The most traditional occasion in Sweden must be midsommar. And if I am not hanging out with my white dressed ladies eating cakes and braiding hair on a blanket in a park somewhere, I am most certainly dressed in a folk costume somewhere in the nothern parts of Sweden. My family celebrated most of the midsummers in the very traditional area Dalarna. Midsummer was celebrated in Leksand where my cousins had a house, and one of the upcomming days was the same celebration in Tällberg, probably one of the most beautiful villages in Sweden (and where my uncle is from). Midsummer in this area means, just like for southern part of Germany and Austria, a strict dresscode of Folk costumes. Every area in Sweden has its own outfit which is more or less rich in beauty depending on how wealthy the area has been. Colors of the region is coming through in both mens and womenswear. You can imagine I love this.
My oncle and Aunt and cousins in 2005. I am wearing the dress my mom wore for her wedding btw.
The pretty Madeleine. With doll.
Charlie and oncle Mats
Madeleine and Per
Now, there is one major difference in the Swedish and German folk costume status. In Sweden there has been no commercialization of the outfit (just google the images for dirdl and then the word tracht and you know what I mean). To wear folk costumes was simply never really cool (mom, correct me if I am wrong here… maybe it was when my parents married in Stockholm in 1979). However, If you own a folk costume in Sweden, you most likely have a handmade one from your region.
Since I am somehow a rootless soul who has been moving my whole life I always wore the folk custom from the area where my mother is from, Bohuslän. It is a beautiful coastal area in the west of Sweden which is reflected in the choice of fabric and colors in the dress. However, after living in Germany for 13 years I have started to wear a German dirndl instead.
Ok, I think you got my point by now. I like folk costumes in their most puristic form. Good.
Visiting Octoberfest for the first time was a bit of a chock to me. Many people were wearing some pimped up version of the classic beautiful dresses I knew from the regions south of Munich and around Salzburg. Materials and colors, skirt lengths and the depth of the Décolletage – None of it seemed right. I know I am risking to sound like a tradition tyranny now, and don’t get me wrong, I am all about breaking the rules. However, this was, to me, beyond tasteless.
And why would you want to destroy the most flattering dress of all dresses? The German Dirndl is incredibly beautiful in its original form.
The image below is of a dress I bought before I knew better (on top of that, in a vintage store in Paris). Way too short. Rather looks like something for a drag. —>
But actually, what I disliked the most was the use of heels. What is up with that??? Why would you ever wear heels with you dirndl? If you do not have a pair of traditional tracht shoes then ANYTHING is better than heels; Flats (ballerinas?), Wandershuhe or even Sneakers (my dirndl role models from Fischbachau ONLY wear sneakers). I guess it in most of the cases has been a honest attempt to look ladylike, but then all the elegance got lost. Of course there are moments when you feel it is right, and that is how it should be. However, that it has becoming the norm to use the most unpractical shoe to the dress from the fields and the forests, that is really beyond my understanding.

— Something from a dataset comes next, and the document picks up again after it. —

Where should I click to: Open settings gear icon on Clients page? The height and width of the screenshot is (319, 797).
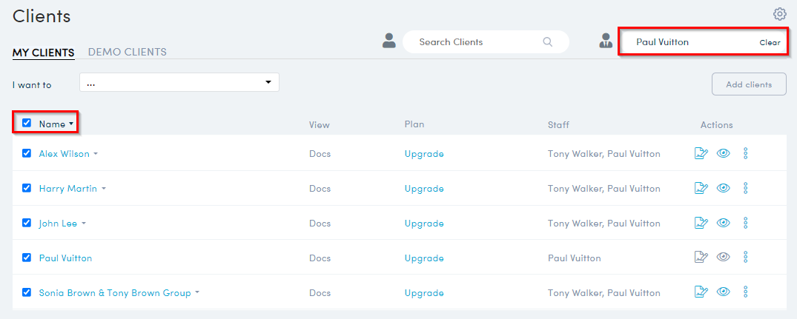779,14
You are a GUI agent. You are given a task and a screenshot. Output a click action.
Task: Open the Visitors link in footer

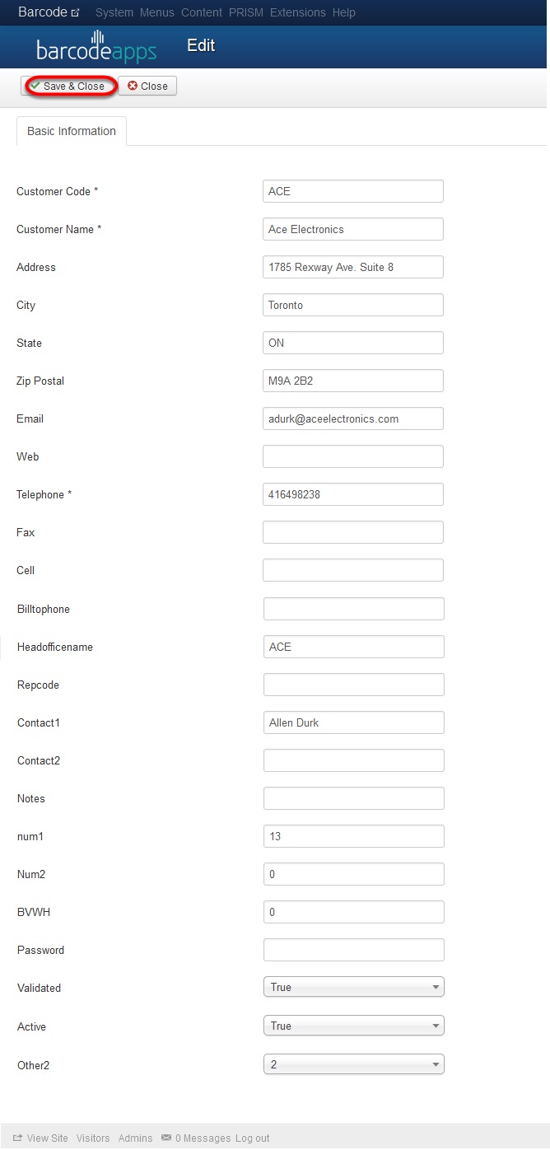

High heels, on a green field, just look malplace, and easily very cheap.
So what to do? When I was going, and did not have my dirdl shoes around, I picked the most classic of the street shoes; chucks. A pair of Converse might not be the most suitable of choice ether, but you can sure have fun in them.
The Allgäu vintage dirndl and a pair of dirty chucks.
If you don’t have a pair of dirndl shoes. Wear your hiking boots! In fact, I think this is my favorite.
The ones above are vintage Redwing hiking boots from 1979.
Amely always got the nicest dirdl. This time breaking the rules nicely. Here chillig at home in flip flops.
Trying Dirdl in Kitzbühel
In this movie Hertha is showing me how to wear a Dirdl.
(fairly shaky. In german)
Buying dirdl fabric at Heimatwerk in Salzburg (which is now being made into a dirdl by a 91 year old lady in Fischbachau!)
You can pimp your outfit with gadgets like the Edelweiss flower here ( given to you by a boy who climbed up on the high rocks and risked his life to get it for you). Mine was a gift too, but I think he bought it at Q 206 .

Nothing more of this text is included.